Talk to your mutual friends if they’re supportive but not judgemental people. Need to resolve this issue. Be gentle yet firm with your SO about this. He’s defensive probably because he thinks you’re suspicious of his obviously suspicious activity. Give yourself some time to calm down before talking to anyone but don’t tire yourself crying in the middle of the night. Hugs.

Post # 53
Member
1259 posts
Bumble bee
  • Wedding: May 2014

stressedlady :  Ok, so I think I’m in the very very small minority here… but I’m not so sure this is shady in the way everyone is thinking.

It sounds like very poor judgement for him to have allowed the situation (at least the one he described/confessed to you) to happen (alone with a young lady late at night), but I can sort of see how it might have come about, and how he might not have initially mentioned it because he knew it was off, but then sort of just blurted it out later out of guilt.

The main thing that strikes me as being concerning/odd is the liking of instagram posts, as I really just don’t see why they would have that type of relationship..?

Is he defensive about other things you disagree/argue about? I could see him being extra defensive if he knows he made some poor decisions and is feeling bad, which his hesitancy in telling you what happened also suggests. 

Anyway, I have no idea what’s going on, but I did want to caution you on going too far down the ‘he cheated’ path at this stage. I would be very hesitant to approach the mutual friends or anyone else, as you can’t unring that bell and if your SO is only guilty of a night of poor judgement, getting other people involved could be very damaging to the relationship.

I’m just now realising that my post is of zero help, as I have no idea what I would do next if I were in your shoes. Trust your gut, but try not to jump to conclusions too quickly. Sending you all the virtual support I can. 

Post # 54
Member
958 posts
Busy bee

Be prepared for best and worst case scenarios. If you both used to have loving relationship but you feel this is causing a dent on the loving relationship, might want to consider some form of marriage counseling to rebuild the relationship. But he has to come out with the honest truth. And you’d have to be able to accept it and move forward to build the relationship again. Big hugs!

Post # 58
Member
7767 posts
Bumble Beekeeper

If this had happened during the daytime (or even normal evening hours) I wouldn’t think twice about it given he teaches driving lessons for a living………but 2 am? What the fuck? That is so bizarre and shady. And I hate that his rationale for not telling you at 2am was “I thought you’d be mad.” 

I dunno what to tell you – it could be that nothing happened between them ,but a man in his 40s should know better than to hang out alone with a teenager until 2 am.
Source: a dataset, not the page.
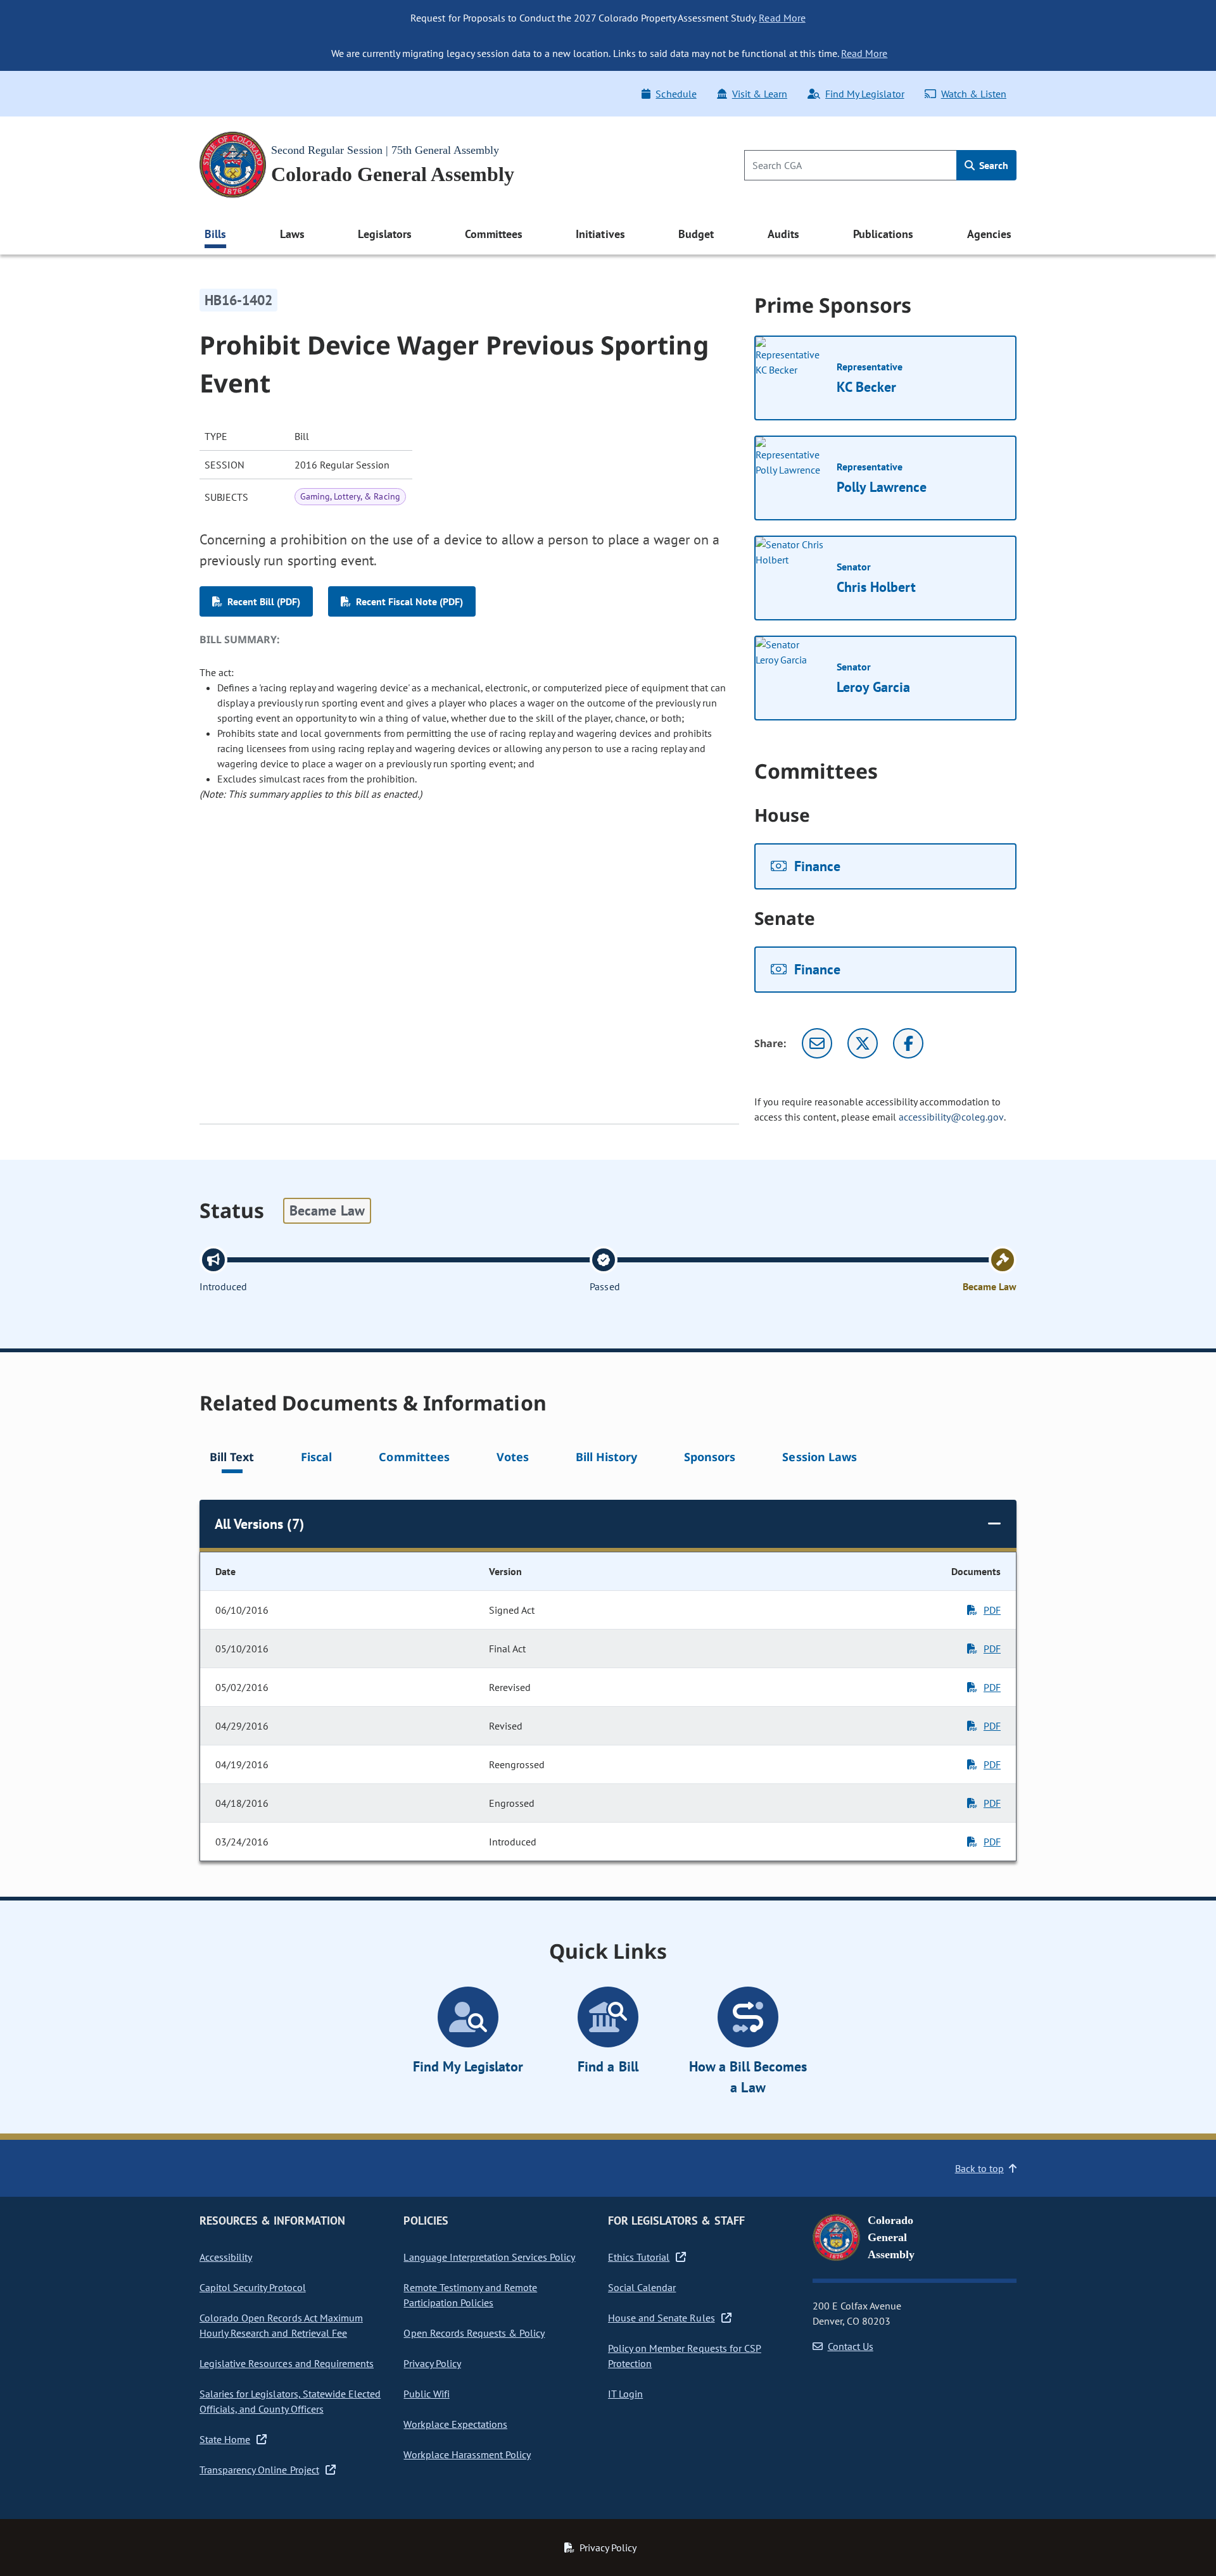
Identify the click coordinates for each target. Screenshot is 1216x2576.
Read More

Really a man in a relationship shouldn’t hang out with any woman alone until 2am unless there are special circumstances. The one thing that is totally clear/undeniable here is that your SO exercised really fucking bad judgment.

Post # 60
Member
977 posts
Busy bee
  • Wedding: August 2016

I’m so sorry bee 🙁 The fact that he is being so defensive is very telling. If this was totally innocent and he just used bad judgement, he should at least be able to see the point that it was UNBELIEVABLY innappropriate for him to be alone with a teenage girl at 2am. So even if nothing happened, and he still does not think that point alone is a problem, I’d be rethinking this guy. But honestly, I think it’s much worse. What do you think he’d say if you asked to look at is phone to see the texts between them?